Re: [datatable-help] Unexpected behavior in setnames()

aragorn168b Wed, 06 Nov 2013 08:10:54 -0800

Eddi,  
Nice! But what exactly will happen to that data, if we were to automatically 
set unique names while loading it (using “freed”) (and issue a warning)??


Arun


On Wednesday 6 November 2013 at 17:05, Eduard Antonyan wrote:

> Last comment here has an example of using duplicated names - 
> http://stackoverflow.com/a/19809942/817778 - it's very similar to the one I 
> mentioned earlier.
>  
>  
> On Mon, Nov 4, 2013 at 3:54 AM, Chinmay Patil <[email protected] 
> (mailto:[email protected])> wrote:
> > FWIW, data.frame does allow duplicate names as well. In the light that 
> > data.table inherits from data.frame, I would expect that it follows same 
> > convention as data.frame.  
> >  
> >  
> > On Sun, Nov 3, 2013 at 9:43 AM, Eduard Antonyan <[email protected] 
> > (mailto:[email protected])> wrote:
> > > @Arun: Ok. Thinking about it a bit - I don't like the continuing 
> > > enumeration solution because it makes the results too unpredictable, but 
> > > could live with adding a ".1" etc. Which I assume is the idea anyway for 
> > > resolving duplicates elsewhere.
> > >  
> > > @Steve: Not sure why you think it doesn't hold much water - I think I can 
> > > draw a parallel argument that replicates all of the duplicated names 
> > > concerns with a column that is called e.g. `dt$V1` (imagine forgetting 
> > > the backticks there and the world of hurt that potentially awaits once 
> > > you do that). I am also curious what Matthew would think about this. This 
> > > is smth I've encountered and dealt with a lot, so I'm certainly not an 
> > > unbiased party here.
> > >  
> > >  
> > > On Sat, Nov 2, 2013 at 8:15 PM, Steve Lianoglou <[email protected] 
> > > (mailto:[email protected])> wrote:
> > > > On Sat, Nov 2, 2013 at 5:43 PM, Eduard Antonyan
> > > > <[email protected] (mailto:[email protected])> wrote:
> > > > > Tbh I don't see why data presentation and preservation (i.e. if you're
> > > > > reading in data with duplicated columns) is not enough of a use case -
> > > > > that's the only reason we allow arbitrary symbols in column names.

# Dataset:
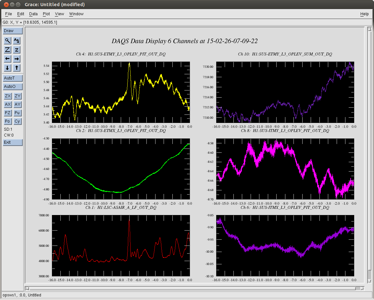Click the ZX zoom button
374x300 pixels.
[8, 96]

...

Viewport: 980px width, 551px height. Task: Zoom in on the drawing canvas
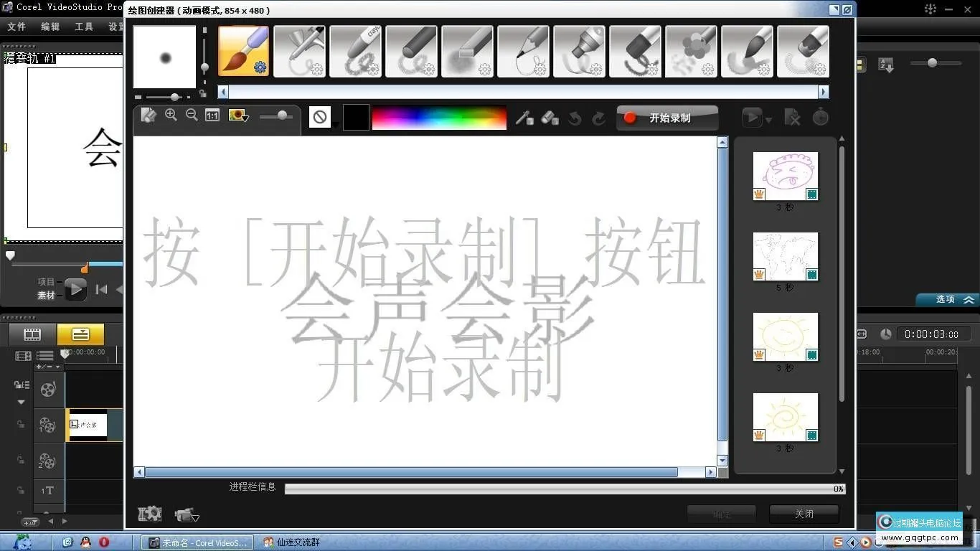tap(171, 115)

...

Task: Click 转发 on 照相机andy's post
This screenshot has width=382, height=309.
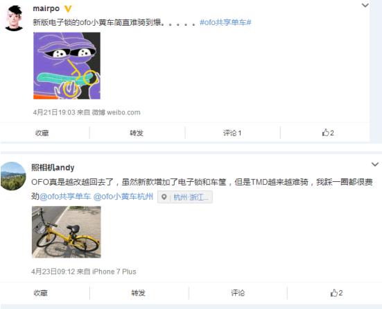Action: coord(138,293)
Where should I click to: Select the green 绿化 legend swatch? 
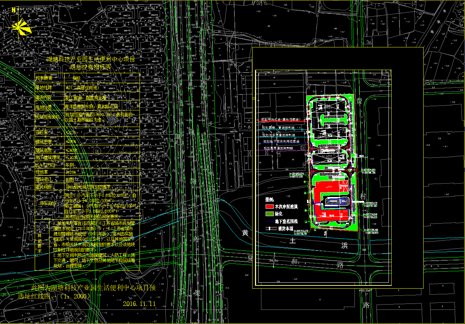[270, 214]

# What to do:
a – Rewrite the setnames() thread starting with "On Wednesday 6" and going on through "convention as data.frame.", putting "practice" in place of "convention".
b – Extend the setnames() thread past its final line.
The data above is unrelated to the setnames() thread.

# Task answers:
a –
On Wednesday 6 November 2013 at 17:05, Eduard Antonyan wrote:

> Last comment here has an example of using duplicated names - 
> http://stackoverflow.com/a/19809942/817778 - it's very similar to the one I 
> mentioned earlier.
>  
>  
> On Mon, Nov 4, 2013 at 3:54 AM, Chinmay Patil <[email protected] 
> (mailto:[email protected])> wrote:
> > FWIW, data.frame does allow duplicate names as well. In the light that 
> > data.table inherits from data.frame, I would expect that it follows same 
> > practice as data.frame.

b –
> > > > >
> > > > > So, instead of giving you another use case, how about you tell me 
> > > > > instead
> > > > > what do you propose should happen here (instead of what happens now):
> > > > >
> > > > >> dt = data.table(1, 2)
> > > > >> dt
> > > > >    V1 V2
> > > > > 1:  1  2
> > > > >> dt[, sum(V2), by = V1]
> > > > >    V1 V1
> > > > > 1:  1  2
> > > >  
> > > > Only Matthew could say for sure, but if I were a gambling man I'd bet
> > > > that this was likely something that slipped through the cracks and
> > > > sleeping dogs were left to lie. I'd be curious to see what his
> > > > opinions on this are.
> > > >  
> > > > IMHO the "data presentation" argument doesn't really hold much water.
> > > >  
> > > > As for "data preservation," I rather see it as imposing structure on
> > > > it to enable efficient -- and sane/unambigous -- computation over it.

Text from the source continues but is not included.